Using the GMM-based representation, we can refine the atomic coordinates in real space while evaluating the map-model similarity in the Fourier space. This makes it possible to explore the different models that match the 3D reconstructions equally well at the target resolution and find the one with the best possible geometry. Despite the capability, similar to all CryoEM practices, it is still risky to interpret the structures beyond that resolution, especially for small features such as the opening size of a protein channel. For single model refinement, since the resolution of the map is estimated by the gold-standard FSC curve, it is relatively easy to set that as the target resolution for the model refinement. The issue is more complicated for the model series refinement, because there has not been an established method that estimates the resolution of the continuous movement trajectories resulting from heterogeneity analysis of CryoEM data. In the model series refinement examples presented in the paper, we decided the target resolution by visual inspection of the individual 3D reconstructions. This is likely an underestimation because the model refinement protocol gathers information from many reconstructions instead of an individual one, but it is still our current best practice without reliable resolution estimation for continuous movement.
PDB validation metrics
In our refinement method, only metrics used in the PDB validation server are implemented to constrain the geometry of the molecules. Since many of the PDB validation metrics are based on statistics from decades-old literature with small sample sizes26,40,46, it is debatable whether achieving a high validation score is necessary or sufficient for a good protein/RNA structure. For most of the validation metrics, the allowed std is much smaller than the resolution of even the best structures determined using CryoEM. For example, the std of most bond lengths is around 0.02 Å, so even an outlier would be only ~0.1 Å off from a structure with the ideal geometry. Very often, the difference between models with a good and poor score can be so tiny that they have virtually the same similarity score when compared to a CryoEM map at near-atomic resolution. While our method can produce molecular models with near-perfect validation scores, the actual quality of the models still depends on how accurate the stereochemical statistics are, and the model we generate can be biased if the validation metrics we use are not reliable.
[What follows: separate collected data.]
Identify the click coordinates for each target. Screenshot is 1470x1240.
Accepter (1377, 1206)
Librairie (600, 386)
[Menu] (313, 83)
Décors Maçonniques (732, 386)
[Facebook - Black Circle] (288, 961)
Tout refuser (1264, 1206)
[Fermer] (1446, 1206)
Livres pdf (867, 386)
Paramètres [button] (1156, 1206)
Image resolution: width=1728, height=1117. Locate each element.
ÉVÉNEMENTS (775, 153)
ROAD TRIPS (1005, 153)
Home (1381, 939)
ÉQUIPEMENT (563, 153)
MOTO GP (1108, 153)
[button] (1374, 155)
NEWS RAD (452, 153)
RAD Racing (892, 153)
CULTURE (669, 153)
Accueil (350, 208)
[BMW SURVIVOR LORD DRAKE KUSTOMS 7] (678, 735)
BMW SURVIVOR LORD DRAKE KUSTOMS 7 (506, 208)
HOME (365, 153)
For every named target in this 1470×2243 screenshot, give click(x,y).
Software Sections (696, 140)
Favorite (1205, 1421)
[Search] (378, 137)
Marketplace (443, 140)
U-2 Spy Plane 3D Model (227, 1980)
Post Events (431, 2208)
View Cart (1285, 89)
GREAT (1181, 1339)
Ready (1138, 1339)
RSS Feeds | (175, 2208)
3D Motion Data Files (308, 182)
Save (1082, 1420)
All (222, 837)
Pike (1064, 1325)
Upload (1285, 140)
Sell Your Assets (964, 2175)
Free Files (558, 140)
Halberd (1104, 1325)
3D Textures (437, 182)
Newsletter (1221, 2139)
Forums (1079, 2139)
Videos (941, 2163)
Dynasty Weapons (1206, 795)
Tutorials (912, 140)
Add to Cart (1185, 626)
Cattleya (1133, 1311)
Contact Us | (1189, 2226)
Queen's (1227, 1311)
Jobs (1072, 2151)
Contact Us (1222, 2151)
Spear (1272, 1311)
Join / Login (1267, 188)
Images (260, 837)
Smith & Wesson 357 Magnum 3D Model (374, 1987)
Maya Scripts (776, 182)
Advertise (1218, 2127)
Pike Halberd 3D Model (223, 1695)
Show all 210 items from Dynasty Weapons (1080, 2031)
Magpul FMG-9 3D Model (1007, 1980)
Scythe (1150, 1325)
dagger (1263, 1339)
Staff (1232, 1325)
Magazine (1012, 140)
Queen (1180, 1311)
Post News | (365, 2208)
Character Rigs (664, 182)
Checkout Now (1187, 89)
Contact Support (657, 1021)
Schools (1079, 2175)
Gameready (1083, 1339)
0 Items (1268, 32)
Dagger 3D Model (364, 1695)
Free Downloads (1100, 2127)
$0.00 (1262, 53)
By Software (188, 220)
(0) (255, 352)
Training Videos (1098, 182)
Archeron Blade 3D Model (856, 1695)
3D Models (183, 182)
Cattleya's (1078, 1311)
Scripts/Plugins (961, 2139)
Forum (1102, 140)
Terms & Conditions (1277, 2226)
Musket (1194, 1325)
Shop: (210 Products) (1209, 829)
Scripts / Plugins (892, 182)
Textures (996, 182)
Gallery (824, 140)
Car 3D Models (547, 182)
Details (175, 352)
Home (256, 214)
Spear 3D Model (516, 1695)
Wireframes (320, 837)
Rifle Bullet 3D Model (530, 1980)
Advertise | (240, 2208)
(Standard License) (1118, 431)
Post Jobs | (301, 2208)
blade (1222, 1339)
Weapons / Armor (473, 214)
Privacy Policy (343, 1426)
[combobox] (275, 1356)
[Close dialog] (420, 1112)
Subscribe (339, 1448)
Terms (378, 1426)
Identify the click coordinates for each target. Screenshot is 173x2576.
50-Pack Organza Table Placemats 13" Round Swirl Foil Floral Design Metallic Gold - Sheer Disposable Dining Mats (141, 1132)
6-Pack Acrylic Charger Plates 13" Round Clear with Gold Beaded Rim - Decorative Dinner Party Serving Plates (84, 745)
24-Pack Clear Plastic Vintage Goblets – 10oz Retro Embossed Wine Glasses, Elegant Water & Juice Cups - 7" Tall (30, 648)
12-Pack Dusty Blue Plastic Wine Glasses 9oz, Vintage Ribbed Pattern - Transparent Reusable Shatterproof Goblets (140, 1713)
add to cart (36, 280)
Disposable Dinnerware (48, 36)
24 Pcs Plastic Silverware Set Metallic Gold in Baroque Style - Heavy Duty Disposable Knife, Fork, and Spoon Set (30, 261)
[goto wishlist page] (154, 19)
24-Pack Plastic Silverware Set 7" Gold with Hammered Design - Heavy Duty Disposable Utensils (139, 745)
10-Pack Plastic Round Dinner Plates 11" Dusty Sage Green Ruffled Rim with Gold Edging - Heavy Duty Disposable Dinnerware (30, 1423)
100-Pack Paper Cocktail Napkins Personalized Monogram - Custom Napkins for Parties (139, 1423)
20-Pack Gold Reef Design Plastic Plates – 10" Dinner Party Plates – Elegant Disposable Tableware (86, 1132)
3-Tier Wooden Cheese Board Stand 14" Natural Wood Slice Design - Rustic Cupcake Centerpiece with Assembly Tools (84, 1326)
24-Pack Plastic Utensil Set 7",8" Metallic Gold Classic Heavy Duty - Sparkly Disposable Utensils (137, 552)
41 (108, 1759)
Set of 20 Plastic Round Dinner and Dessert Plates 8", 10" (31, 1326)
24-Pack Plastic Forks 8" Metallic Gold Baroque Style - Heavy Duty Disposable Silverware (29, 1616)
To show the sensitivity of the validation metrics, in a more extreme example, we started from a model of apoferritin (PDB-8T4Q) with a perfect PDB validation score and refined it with an inverted geometry loss function. That is, the optimizer will search locally, starting from a good model, and look for a model with the worst possible geometry score. Surprisingly, a model with an extremely poor score at every metric can be produced, which has only 0.2 Å RMSD on average from the input good model, and no atoms shift more than 0.3 Å (Fig. S7). With such small movement, the two models would be virtually indistinguishable even when the map is determined at near-atomic resolution. As a result, for most CryoEM structures, the geometry scores of the molecular models are actually driven by the set of validation metrics, as well as the model refinement method used, instead of the actual information from the experimental maps.
Additionally, since PDB validation currently does not include scores for the geometry of DNA (other than bond length and angle) or many small-molecule ligands, the refinement of those features is only driven by the CryoEM maps. While improving the validation metrics will be an ongoing effort of the broad structure biology community, the DNN implementation of our method makes it relatively convenient to incorporate new, well-defined metrics as a part of the loss function during training, so the quality of output models can improve as the field moves forward.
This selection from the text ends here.